──────── RECORDS TO PROCESS

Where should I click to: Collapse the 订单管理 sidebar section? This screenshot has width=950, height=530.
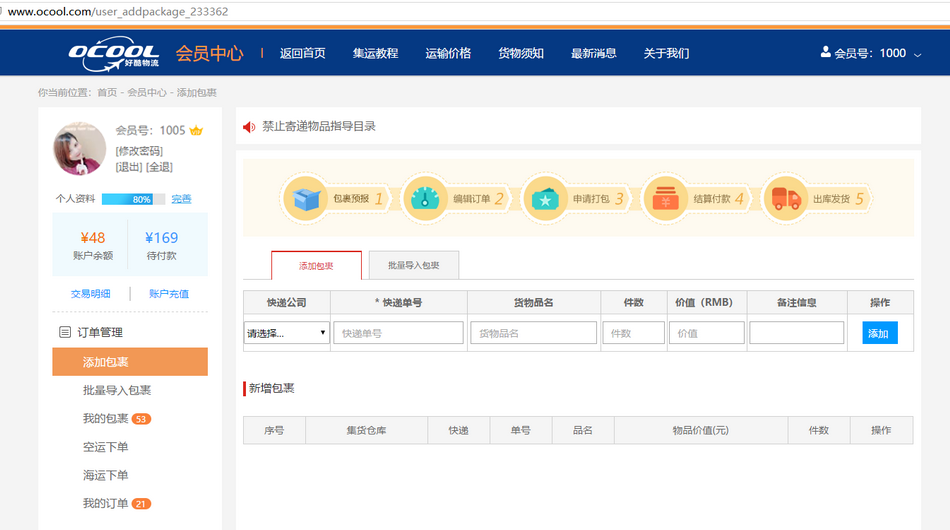click(x=100, y=332)
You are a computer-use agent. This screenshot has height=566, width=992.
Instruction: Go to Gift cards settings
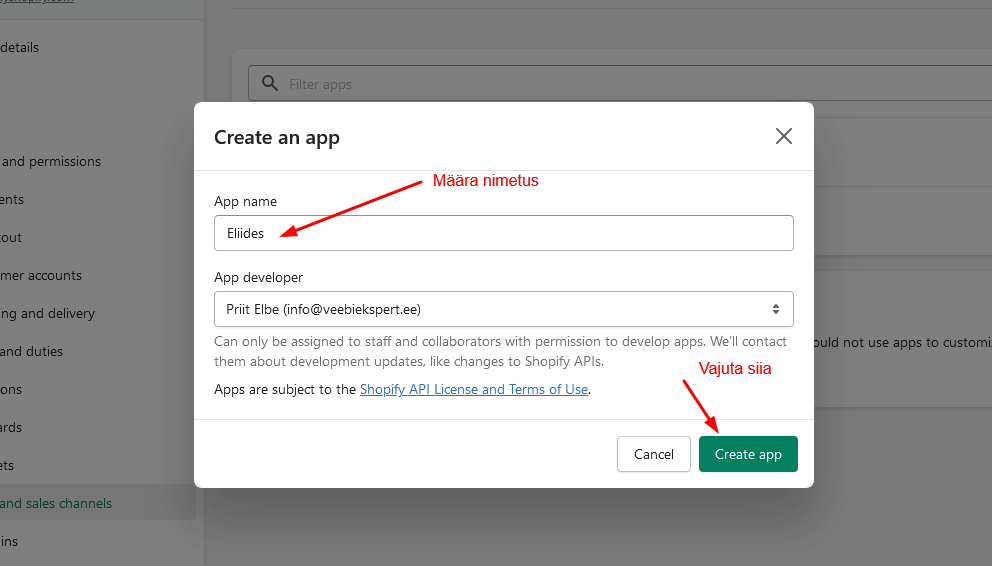point(11,427)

────────────────

§ WHAT YOU HAVE TO DO: Write out each entry exactly; any pictures stay out of the copy.

§ RESPONSE AREA:
Where should I click to: Collapse the 订单管理 sidebar section? This screenshot has width=950, height=530.
click(x=100, y=332)
You are a computer-use agent. This screenshot has height=566, width=992.
Instruction: Go to Gift cards settings
point(11,427)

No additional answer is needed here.